Article | Creating Resilience
The true ROI of embracing ESG in today’s business world
There is no future for ‘business as usual’.
August 4, 2022
The message was clear: “The World Economic Forum estimates that more than 50 percent of global GDP is dependent on nature,” says Griffin. “All organisations to varying degrees are dependent on the health of the natural world and so therefore, there is no future for ‘business as usual’.”

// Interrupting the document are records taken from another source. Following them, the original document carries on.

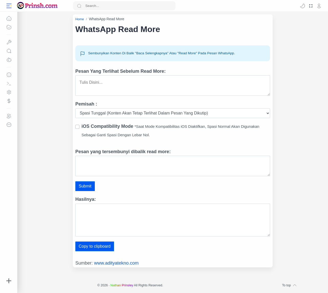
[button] (302, 5)
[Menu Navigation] (9, 5)
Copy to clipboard (95, 246)
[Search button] (79, 5)
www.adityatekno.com (116, 263)
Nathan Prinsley (121, 285)
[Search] (124, 5)
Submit (85, 186)
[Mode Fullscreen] (310, 5)
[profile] (319, 5)
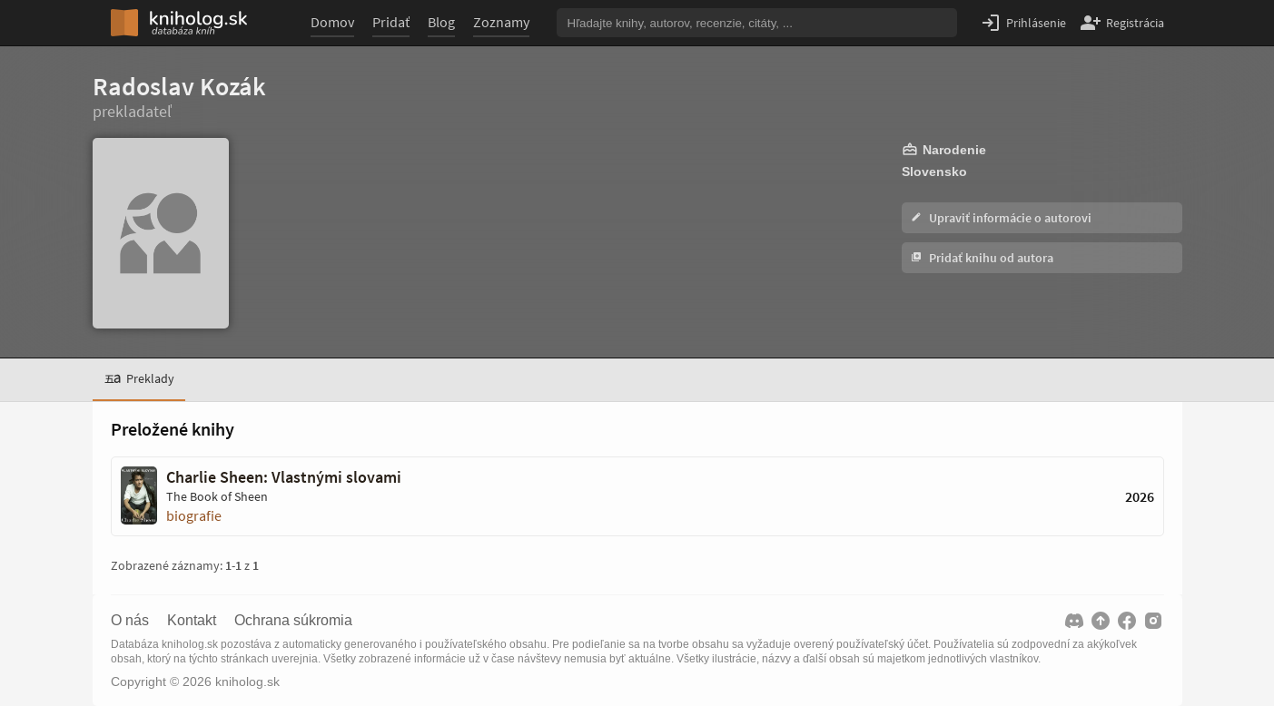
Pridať (391, 22)
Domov (332, 22)
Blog (441, 22)
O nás (130, 620)
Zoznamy (501, 22)
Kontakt (191, 620)
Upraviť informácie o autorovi (1001, 218)
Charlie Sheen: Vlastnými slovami (283, 477)
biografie (194, 515)
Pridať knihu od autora (982, 258)
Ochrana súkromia (293, 620)
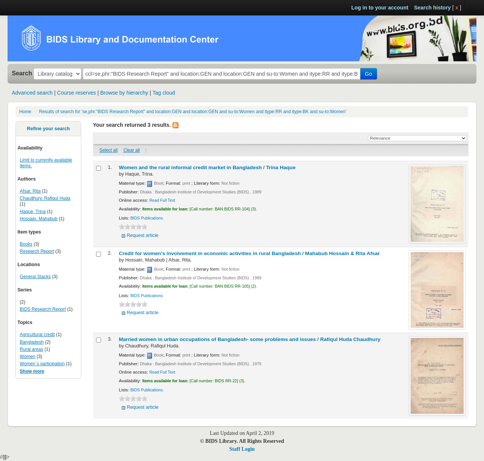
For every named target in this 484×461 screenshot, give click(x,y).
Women (27, 356)
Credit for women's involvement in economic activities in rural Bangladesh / (249, 253)
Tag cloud (163, 93)
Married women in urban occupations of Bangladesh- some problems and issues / (249, 339)
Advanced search (32, 93)
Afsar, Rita (30, 191)
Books (26, 244)
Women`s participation (42, 363)
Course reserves (76, 93)
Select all (108, 150)
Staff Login (241, 449)
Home (25, 111)
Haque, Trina (33, 211)
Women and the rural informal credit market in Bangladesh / (207, 167)
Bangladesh (31, 342)
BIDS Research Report (43, 309)
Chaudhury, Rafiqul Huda (45, 198)
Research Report (37, 251)
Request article (142, 235)
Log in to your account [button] (379, 8)
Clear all (131, 150)
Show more (32, 371)
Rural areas (31, 349)
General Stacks (35, 276)
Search (22, 73)
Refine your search (48, 128)
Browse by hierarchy (124, 93)
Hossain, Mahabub (38, 218)
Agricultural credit (37, 334)
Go (368, 74)
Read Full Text (162, 200)
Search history (432, 8)
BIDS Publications (146, 218)
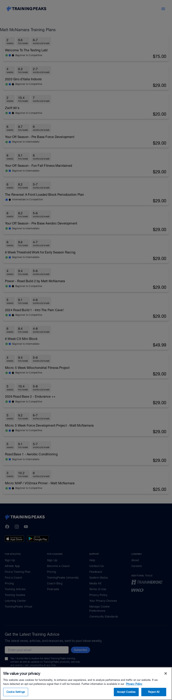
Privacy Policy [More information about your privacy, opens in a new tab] (134, 691)
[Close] (165, 681)
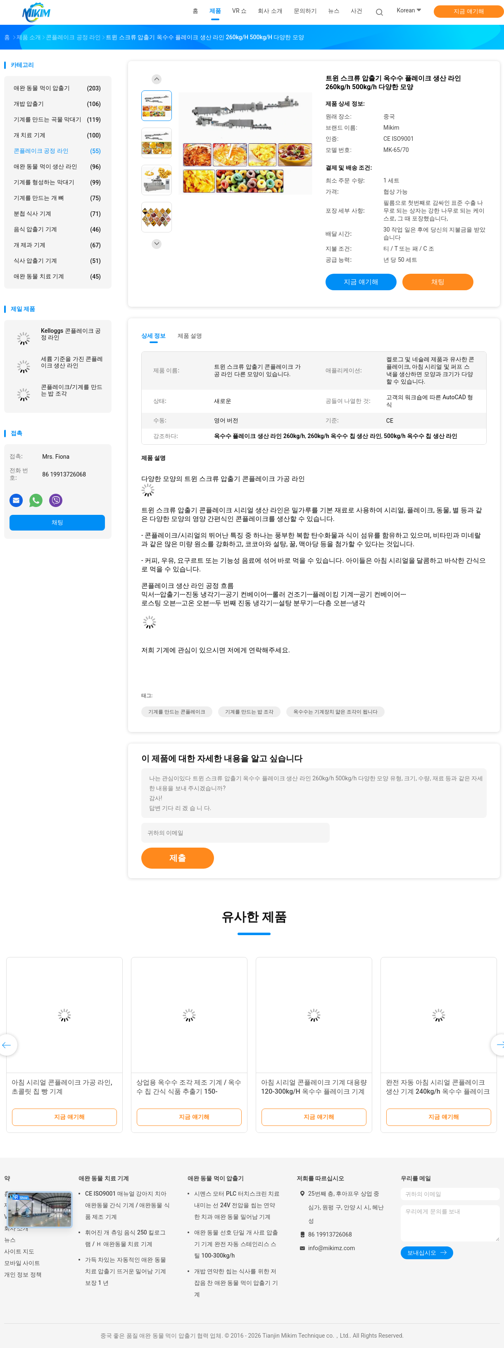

Tan echoed the same sentiments explaining that ESG was no longer just a product of altruistic reasons. “ESG is very much investor led and the money is talking very loudly. We need to be the problem solvers for various issues that is causing a lot of risk.”
What is ESG
Environmental, Social and Governance (ESG) is underscored by the three Ps: Planet, People, and Processes. It also addresses how today’s investors and corporations are applying non-financial factors and social goals to identify risks and growth opportunities. ESG professionals currently saturate multiple environmental and social industries from carbon to energy efficiency to sustainable agriculture. Tan explained that it even extends across ESG finance reporting, governance, legal and compliance.
“Just relating that back to finance industry, in 2006 the Principles for Responsible Investment (PRI) were launched at the NYSE, which basically links doing good with financial performance.
“And now, so many studies show us impact investing gives us the same returns as non-impact investing. You’re not going to get lower returns because you’ve invested with a conscience.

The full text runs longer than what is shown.